Bumpy Favell, Eldridge's daughter and literary executor, says it is an honour to see her mother's work reissued.

"I always assume, I suppose, that people forget and that things from that era, people won't be interested in it. But I have lately been back over the stories, my mum's specifically, and it's like, it's still timely and it's still really delicate and beautiful writing," Favell says.
"And of course the other writers are great too. They're all alive, which is amazing."
Favell, also a writer, says her mother had always been encouraging and it was very devastating she died so young. "Possibly it's not that young, but it was young for her because she'd only just really launched into going to literary festivals and ... all that. She loved that," Favell says.

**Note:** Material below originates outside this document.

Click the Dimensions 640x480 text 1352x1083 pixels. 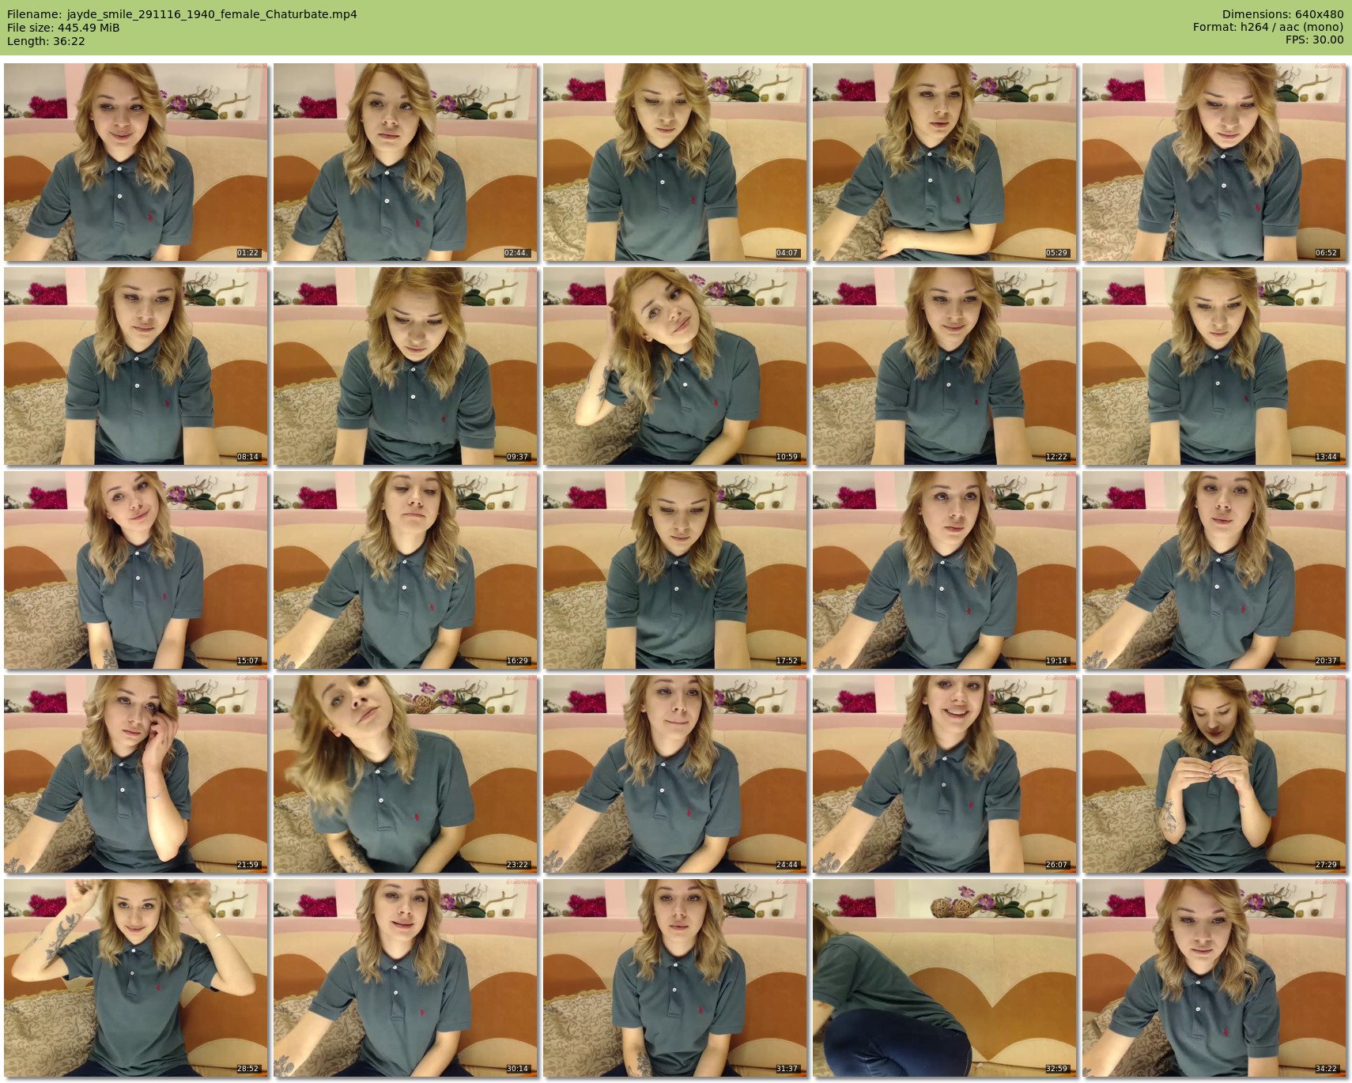point(1282,14)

Dowse says the group met a few times after Eldridge died, but it had lost its impetus.
"And so that was it. But at the time, we were considered to be the longest-running writers' group around," she says.
Horsfield says by the end, the group's members were pretty well established and didn't want the same kind of workshopping. "I think people look back on the group now and they don't really talk too much about its problems, because it had its run and it was a very good thing generally," she says.

Robert Hefner, who served as Canberra Times literary editor for 12 years from 1988, says Canberra Tales made quite the splash when it was released.
"I think it was a very good move to put Canberra in the title because Canberra had a lot of bad press - still does - around the country. It was always a place that was easy to knock: too cold, too many roundabouts, nothing but public servants. The city doesn't have a soul. None of that is true," Hefner says.
"And what Canberra Tales proves, if nothing else, is that there are real people who live in Canberra and they're people with the same kinds of concerns and problems and preoccupations that people everywhere have. And they really stand out in this book.
"I think they put the human face on Canberra."